Early life and career
Hall graduated from Taylorsville High School, earned his BA from Utah State University, and his JD from Baylor University's Baylor Law School. When not at the legislature, Hall works as an attorney for Intermountain Healthcare. Hall has been named one of Utah’s “Legal Elite” by the Utah Business Magazine.

Elections
To challenge District 33 incumbent Democratic Representative Neal Hendrickson in 2012, Hall was selected by the Republican convention from four candidates, and won the November 6, 2012 general election with 4,234 votes (52.8%) against Democratic nominee Liz Muniz, who had won the Democratic Primary against Representative Hendrickson.

In 2014, Hall filed for reelection.

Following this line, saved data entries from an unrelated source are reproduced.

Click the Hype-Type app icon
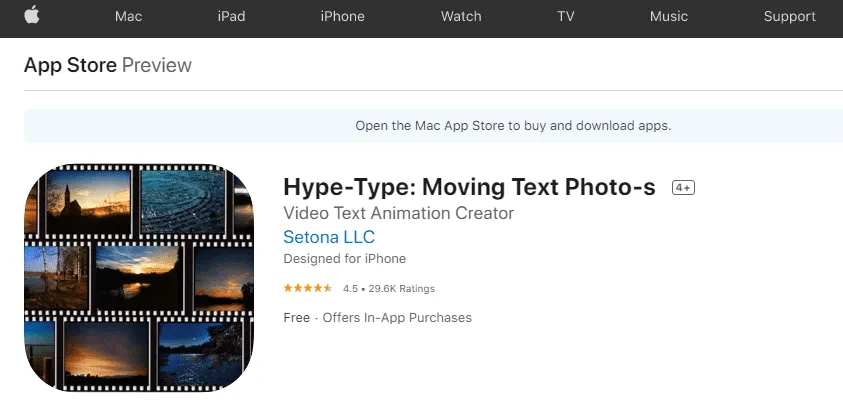Image resolution: width=843 pixels, height=407 pixels. tap(139, 278)
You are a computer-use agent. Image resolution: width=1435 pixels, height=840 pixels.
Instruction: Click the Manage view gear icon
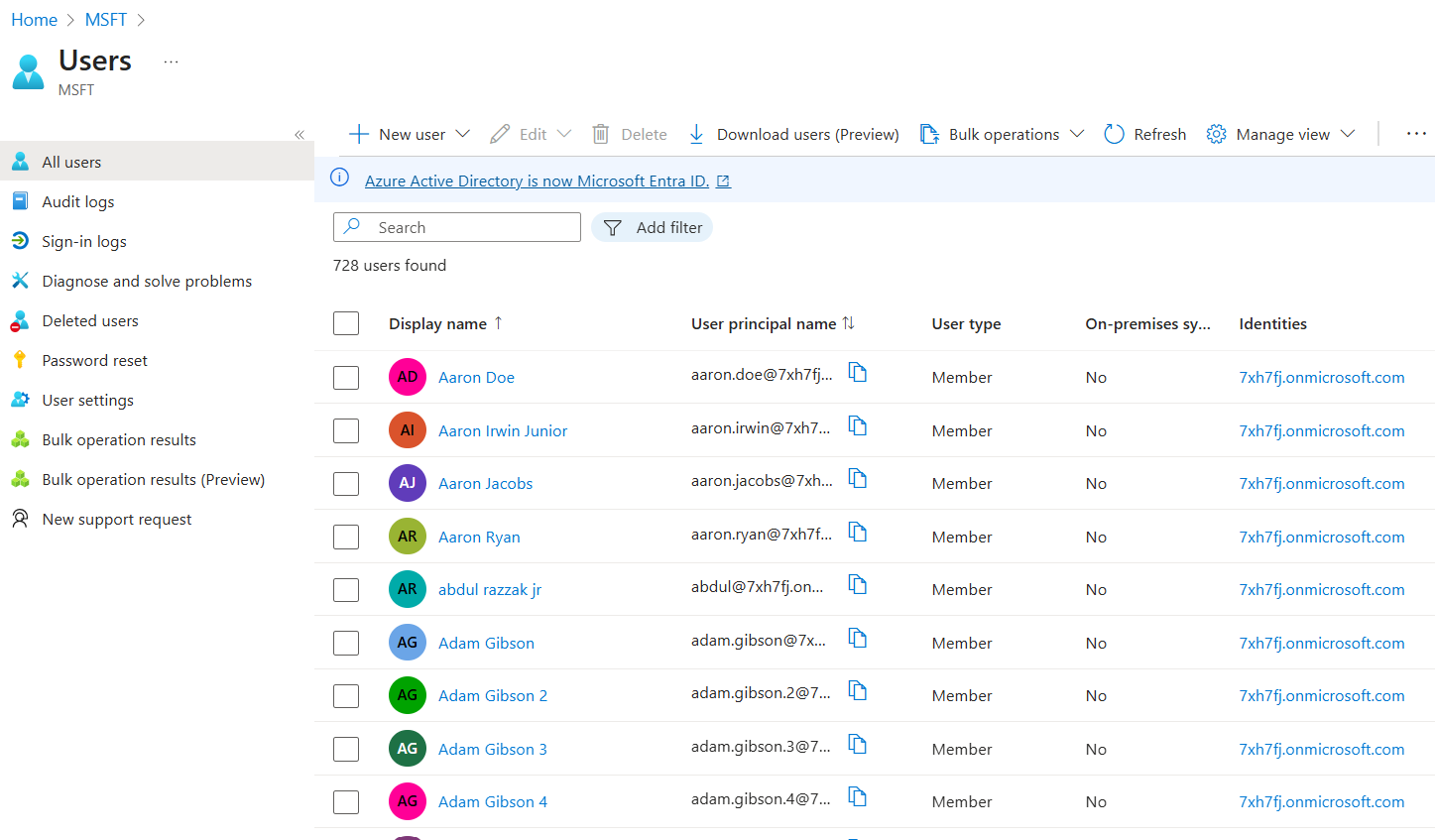[x=1216, y=134]
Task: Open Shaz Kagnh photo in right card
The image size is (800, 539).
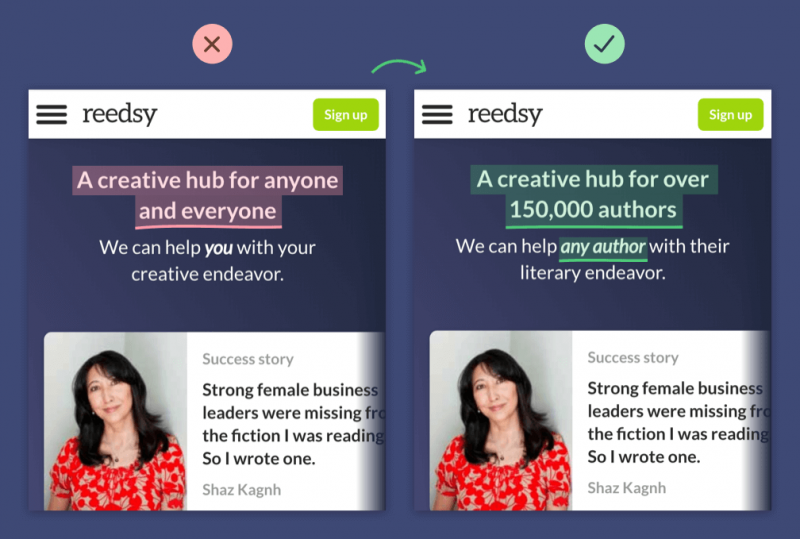Action: pyautogui.click(x=501, y=420)
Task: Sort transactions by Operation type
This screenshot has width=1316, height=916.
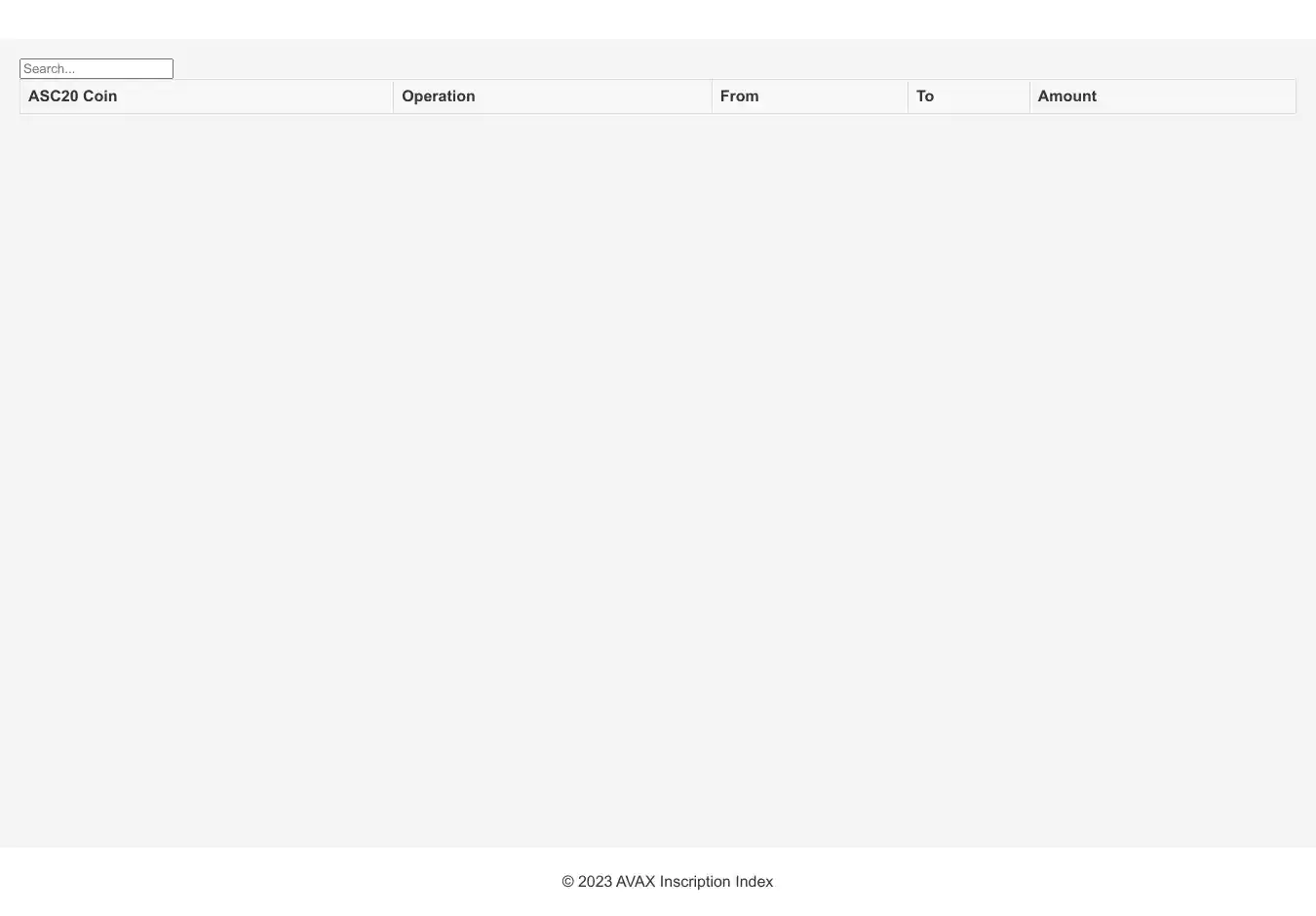Action: point(552,96)
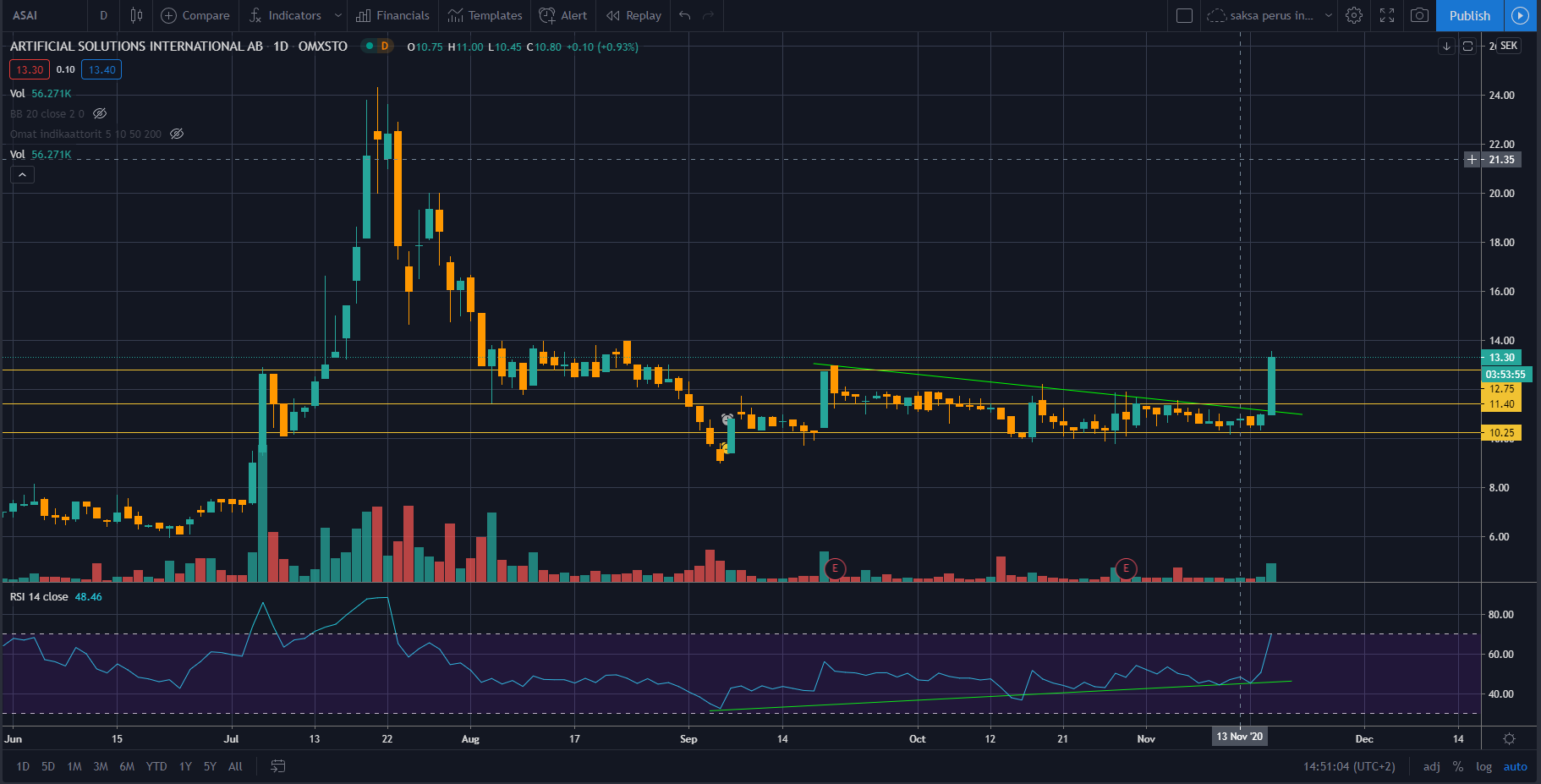Viewport: 1541px width, 784px height.
Task: Show the hidden BB 20 close indicator
Action: (x=100, y=113)
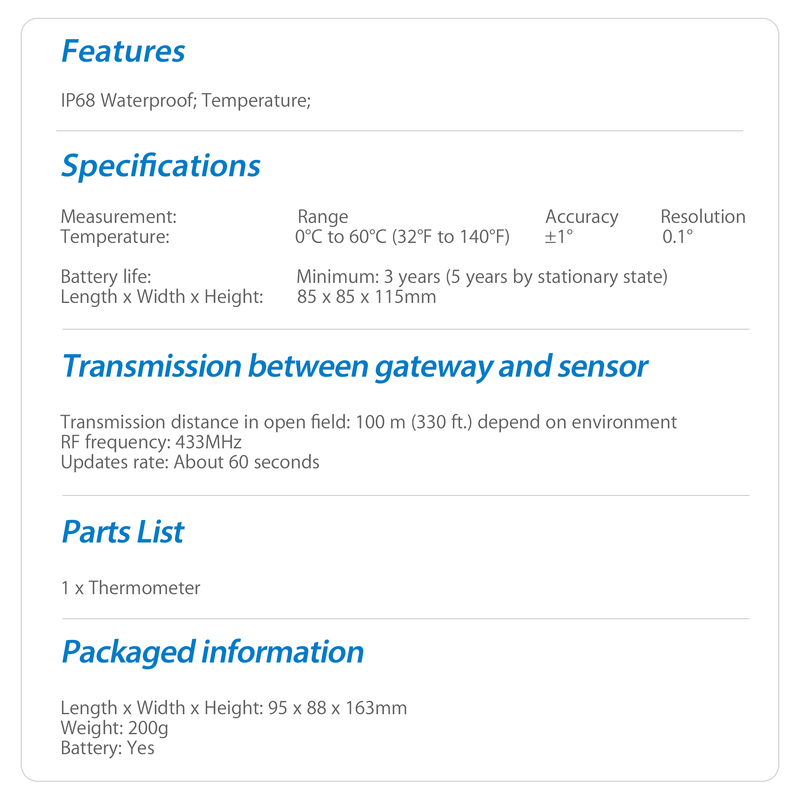
Task: Select the Range column header
Action: click(x=322, y=217)
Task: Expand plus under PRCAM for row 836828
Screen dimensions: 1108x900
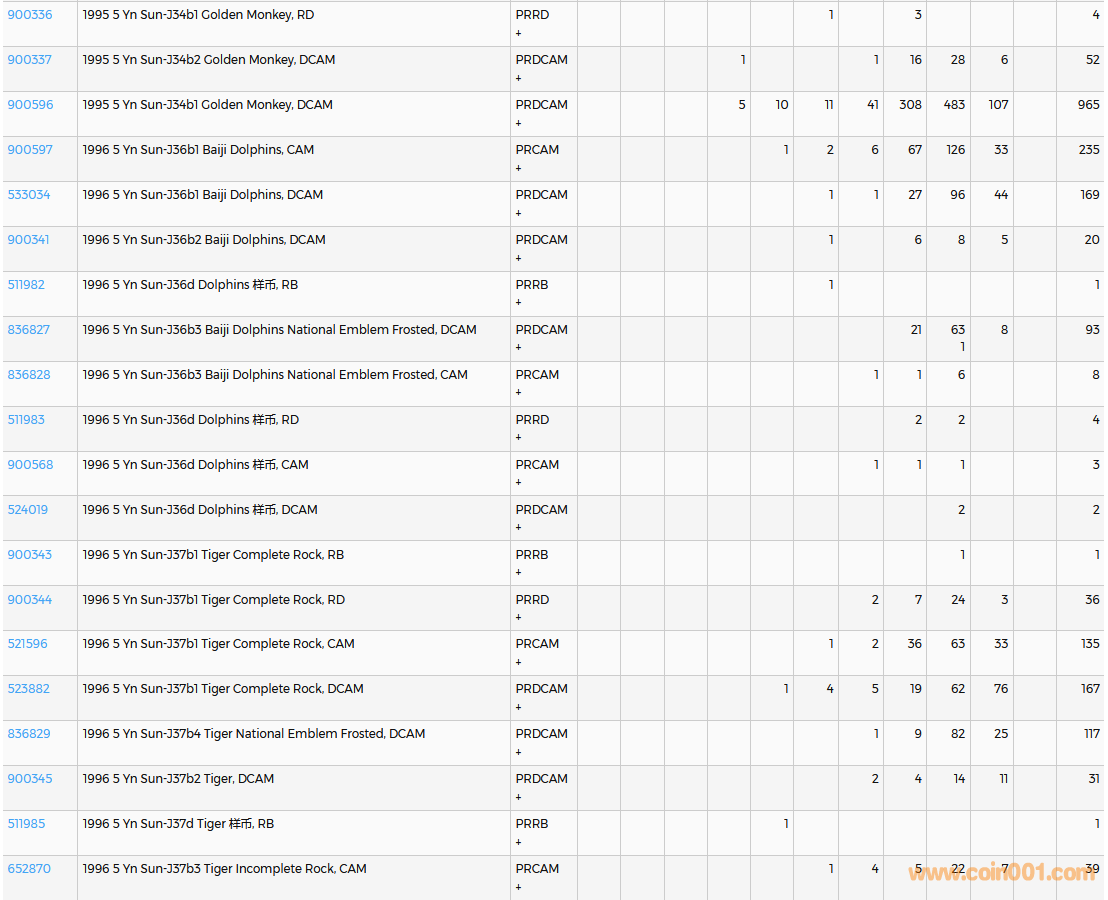Action: coord(518,393)
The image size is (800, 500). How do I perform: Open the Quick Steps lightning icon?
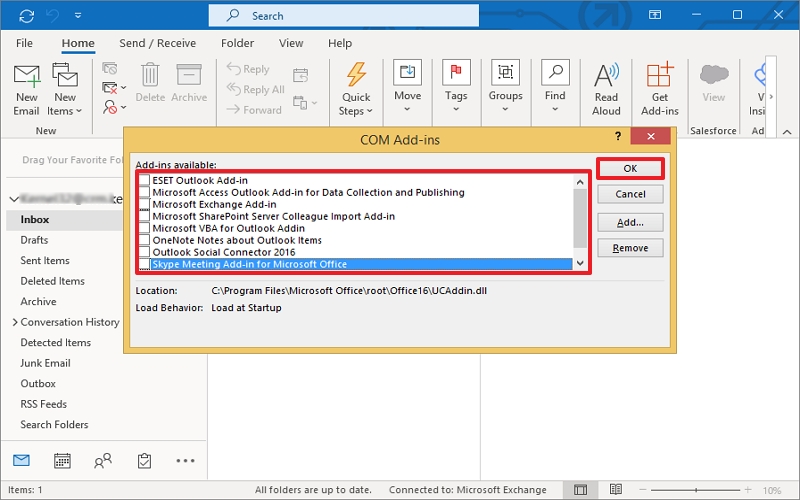click(x=355, y=77)
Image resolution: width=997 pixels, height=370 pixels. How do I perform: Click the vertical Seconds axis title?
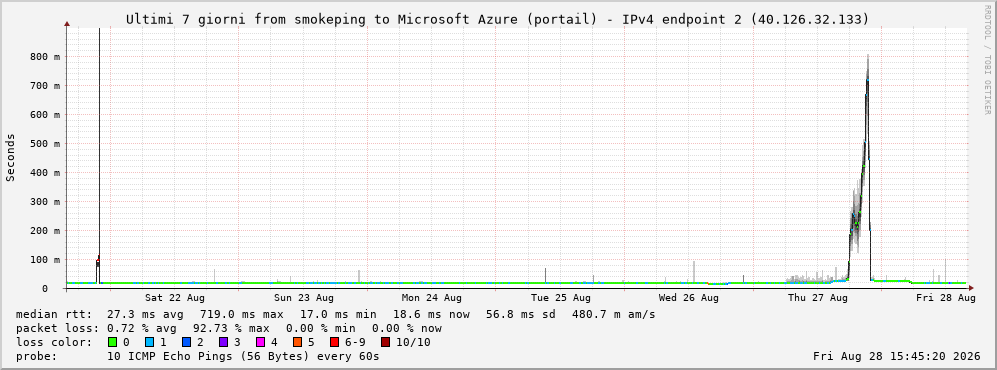(11, 157)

Liz Muniz ran against him as the Democratic nominee. Hall won the November 4, 2014 general election with 2,788 votes (58.78%) to 1,955 votes (41.22%).  Hall's current term runs until December 31, 2016.

Utah House of Representatives, District 33

Political career
During the 2016 legislative session, Hall served on the Infrastructure and General Government Appropriations Subcommittee, the House Judiciary Committee, and the House Health and Human Services Committee.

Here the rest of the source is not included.